Quelques pistes sérieuses
Tous ces enquêteurs amateurs ont parfois de bonnes pistes, en effet, même si cela reste rare. Certains internautes se sont spécialisés notamment dans le fait de piéger des pédocriminels en ligne pour ensuite les livrer aux autorités.
L’une des affaires judiciaires les plus emblématiques de l’aide que peuvent apporter les internautes aux enquêteurs est l’affaire Luka Rocco Magnota, surnommé le « dépeceur de Montréal ». En mai 2012, il s’est filmé en train de tuer et démembrer son amant et a diffusé les images sur internet avant de s’enfuir du Canada. Mais l’homme avait déjà été repéré par des enquêteurs amateurs sur les réseaux car il avait auparavant posté des vidéos de lui torturant des chats. Ces internautes avaient déjà commencé à le rechercher quand il a commis le meurtre. Ils ont donc ensuite voulu aider les autorités à le retrouver et les ont aidées à connaître ses allées-et-venues ainsi qu’à retrouver les différentes identités qu’il utilisait, ce qui a conduit à son interpellation en Allemagne.

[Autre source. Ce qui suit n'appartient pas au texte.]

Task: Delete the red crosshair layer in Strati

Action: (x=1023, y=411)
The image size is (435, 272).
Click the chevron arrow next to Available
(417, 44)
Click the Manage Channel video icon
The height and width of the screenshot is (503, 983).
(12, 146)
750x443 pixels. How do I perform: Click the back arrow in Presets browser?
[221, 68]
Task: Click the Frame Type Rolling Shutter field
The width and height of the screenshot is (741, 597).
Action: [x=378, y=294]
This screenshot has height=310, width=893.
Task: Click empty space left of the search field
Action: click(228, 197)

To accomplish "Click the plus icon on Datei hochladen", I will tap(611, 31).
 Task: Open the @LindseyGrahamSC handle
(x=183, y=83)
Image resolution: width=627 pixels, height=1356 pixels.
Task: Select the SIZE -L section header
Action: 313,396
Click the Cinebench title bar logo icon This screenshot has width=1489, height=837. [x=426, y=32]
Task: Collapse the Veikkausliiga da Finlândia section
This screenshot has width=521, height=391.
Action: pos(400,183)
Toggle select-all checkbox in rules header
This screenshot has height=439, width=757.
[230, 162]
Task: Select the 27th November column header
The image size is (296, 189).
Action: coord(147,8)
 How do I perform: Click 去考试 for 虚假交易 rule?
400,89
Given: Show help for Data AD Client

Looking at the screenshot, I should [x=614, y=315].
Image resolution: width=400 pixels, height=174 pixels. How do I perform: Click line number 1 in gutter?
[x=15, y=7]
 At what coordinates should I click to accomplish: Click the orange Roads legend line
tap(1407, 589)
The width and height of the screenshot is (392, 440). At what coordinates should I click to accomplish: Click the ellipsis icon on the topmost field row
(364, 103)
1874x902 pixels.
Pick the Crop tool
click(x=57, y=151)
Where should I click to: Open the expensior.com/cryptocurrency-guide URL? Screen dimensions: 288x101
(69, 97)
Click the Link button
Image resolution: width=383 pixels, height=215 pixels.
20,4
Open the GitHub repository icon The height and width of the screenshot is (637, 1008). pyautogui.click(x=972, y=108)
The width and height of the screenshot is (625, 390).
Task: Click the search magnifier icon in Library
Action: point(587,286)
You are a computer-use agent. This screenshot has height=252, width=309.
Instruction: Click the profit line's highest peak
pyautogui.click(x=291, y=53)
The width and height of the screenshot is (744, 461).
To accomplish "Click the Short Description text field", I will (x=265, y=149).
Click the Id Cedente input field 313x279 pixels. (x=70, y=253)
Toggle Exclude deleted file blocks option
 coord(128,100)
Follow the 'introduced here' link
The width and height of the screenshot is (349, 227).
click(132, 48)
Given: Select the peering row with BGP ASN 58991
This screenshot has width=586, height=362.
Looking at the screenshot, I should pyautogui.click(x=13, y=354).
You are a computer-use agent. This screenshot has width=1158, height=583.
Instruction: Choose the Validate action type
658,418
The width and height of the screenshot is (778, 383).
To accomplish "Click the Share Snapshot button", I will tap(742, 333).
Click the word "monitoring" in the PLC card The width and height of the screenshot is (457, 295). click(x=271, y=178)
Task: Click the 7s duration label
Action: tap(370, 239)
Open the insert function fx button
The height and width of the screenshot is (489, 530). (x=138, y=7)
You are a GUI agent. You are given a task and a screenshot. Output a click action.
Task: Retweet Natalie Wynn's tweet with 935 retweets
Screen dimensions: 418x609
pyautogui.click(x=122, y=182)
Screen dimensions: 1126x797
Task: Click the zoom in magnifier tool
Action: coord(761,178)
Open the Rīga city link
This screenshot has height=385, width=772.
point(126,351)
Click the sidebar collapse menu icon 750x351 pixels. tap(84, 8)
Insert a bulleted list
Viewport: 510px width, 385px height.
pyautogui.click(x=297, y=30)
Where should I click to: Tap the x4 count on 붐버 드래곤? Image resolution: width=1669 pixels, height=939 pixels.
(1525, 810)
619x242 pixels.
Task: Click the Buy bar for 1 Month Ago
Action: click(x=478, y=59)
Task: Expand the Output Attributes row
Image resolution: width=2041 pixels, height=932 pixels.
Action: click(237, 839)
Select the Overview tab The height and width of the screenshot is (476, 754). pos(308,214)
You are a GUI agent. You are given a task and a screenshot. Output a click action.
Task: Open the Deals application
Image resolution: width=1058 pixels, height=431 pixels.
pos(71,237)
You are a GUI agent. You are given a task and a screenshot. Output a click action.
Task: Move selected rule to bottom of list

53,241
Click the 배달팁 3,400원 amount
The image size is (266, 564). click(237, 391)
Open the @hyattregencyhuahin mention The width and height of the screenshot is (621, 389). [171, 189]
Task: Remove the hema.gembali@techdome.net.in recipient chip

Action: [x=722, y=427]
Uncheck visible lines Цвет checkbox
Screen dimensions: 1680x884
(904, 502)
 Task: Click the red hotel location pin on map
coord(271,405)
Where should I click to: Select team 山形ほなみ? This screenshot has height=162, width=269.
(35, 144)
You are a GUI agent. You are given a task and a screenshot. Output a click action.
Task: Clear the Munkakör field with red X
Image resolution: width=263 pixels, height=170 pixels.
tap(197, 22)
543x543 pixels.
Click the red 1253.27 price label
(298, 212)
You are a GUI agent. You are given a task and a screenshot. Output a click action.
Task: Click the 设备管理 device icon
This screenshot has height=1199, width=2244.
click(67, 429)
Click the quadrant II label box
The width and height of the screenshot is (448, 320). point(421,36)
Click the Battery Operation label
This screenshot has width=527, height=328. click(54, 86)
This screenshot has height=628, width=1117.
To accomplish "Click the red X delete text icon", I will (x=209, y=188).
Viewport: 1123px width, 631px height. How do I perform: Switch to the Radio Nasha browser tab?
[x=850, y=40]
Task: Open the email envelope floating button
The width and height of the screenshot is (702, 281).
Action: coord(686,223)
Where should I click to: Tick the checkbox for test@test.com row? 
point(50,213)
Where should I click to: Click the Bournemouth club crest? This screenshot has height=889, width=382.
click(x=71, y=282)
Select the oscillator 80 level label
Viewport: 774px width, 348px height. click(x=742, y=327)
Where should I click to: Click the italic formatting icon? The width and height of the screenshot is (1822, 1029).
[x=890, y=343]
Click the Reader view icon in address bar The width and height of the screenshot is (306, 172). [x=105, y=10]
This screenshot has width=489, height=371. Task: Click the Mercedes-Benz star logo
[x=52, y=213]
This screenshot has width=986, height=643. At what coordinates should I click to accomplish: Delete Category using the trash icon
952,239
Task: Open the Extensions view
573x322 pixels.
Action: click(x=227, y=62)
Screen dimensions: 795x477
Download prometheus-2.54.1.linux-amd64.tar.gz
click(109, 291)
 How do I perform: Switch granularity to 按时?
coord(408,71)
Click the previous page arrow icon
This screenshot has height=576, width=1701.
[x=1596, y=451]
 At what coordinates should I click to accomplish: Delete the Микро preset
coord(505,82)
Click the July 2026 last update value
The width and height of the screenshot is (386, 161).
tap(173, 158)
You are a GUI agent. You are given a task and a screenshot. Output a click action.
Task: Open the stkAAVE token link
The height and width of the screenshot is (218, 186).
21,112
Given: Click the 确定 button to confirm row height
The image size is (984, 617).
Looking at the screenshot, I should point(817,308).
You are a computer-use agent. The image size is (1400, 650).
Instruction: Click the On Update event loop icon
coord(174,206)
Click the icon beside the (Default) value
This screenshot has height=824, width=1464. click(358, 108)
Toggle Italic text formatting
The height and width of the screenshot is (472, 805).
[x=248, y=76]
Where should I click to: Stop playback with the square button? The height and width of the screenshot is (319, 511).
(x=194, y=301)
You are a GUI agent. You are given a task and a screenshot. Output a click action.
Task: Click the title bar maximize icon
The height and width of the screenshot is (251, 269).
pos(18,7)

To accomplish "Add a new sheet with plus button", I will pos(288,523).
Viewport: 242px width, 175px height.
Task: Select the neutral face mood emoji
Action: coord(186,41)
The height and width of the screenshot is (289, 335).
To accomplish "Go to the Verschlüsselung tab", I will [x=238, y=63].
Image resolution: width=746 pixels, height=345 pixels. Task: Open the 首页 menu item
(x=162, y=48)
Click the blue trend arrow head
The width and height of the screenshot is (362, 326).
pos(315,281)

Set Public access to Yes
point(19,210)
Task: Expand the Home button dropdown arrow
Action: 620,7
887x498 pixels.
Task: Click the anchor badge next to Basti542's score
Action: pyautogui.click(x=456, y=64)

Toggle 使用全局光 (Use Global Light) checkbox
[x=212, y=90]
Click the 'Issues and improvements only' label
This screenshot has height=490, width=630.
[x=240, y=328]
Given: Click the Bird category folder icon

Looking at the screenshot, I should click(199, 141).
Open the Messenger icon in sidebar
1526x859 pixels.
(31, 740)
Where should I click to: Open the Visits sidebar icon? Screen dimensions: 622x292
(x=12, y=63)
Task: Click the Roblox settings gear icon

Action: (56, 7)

Mais surtout des fausses pistes et de faux coupables
Mais les enquêteurs amateurs restent principalement connus pour leurs dérives. Ils peuvent complexifier le travail des enquêteurs, en créant de fausses pistes, comme le déplore le procureur de Nantes. Mais ils peuvent aussi créer de faux coupables, comme cela a été le cas en Angleterre lors de la disparition d’une femme, Nicola Bulley, en janvier 2023. Brut raconte que, alors que la police affirmait qu’elle était tombée dans une rivière, des internautes et enquêteurs amateurs ont accusé son conjoint de l’avoir tué et sa famille de le couvrir. Le corps de la femme a finalement été retrouvé dans la rivière quelques semaines plus tard.
Certains enquêteurs amateurs, frustrés de voir leurs théories démenties, lancent des théories du complot. Et cela semble être le cas pour certains abonnés d’Aqababe qui pensent que l’influenceur est censuré et que les autorités empêchent l’enquête d’avancer. Une position victimaire dans laquelle l’influenceur se met d’ailleurs volontiers dans plusieurs messages, qui a l’avantage de décrédibiliser toute parole qui dirait qu’il n’a aucun élément tangible ni qu’il s’est simplement trompé.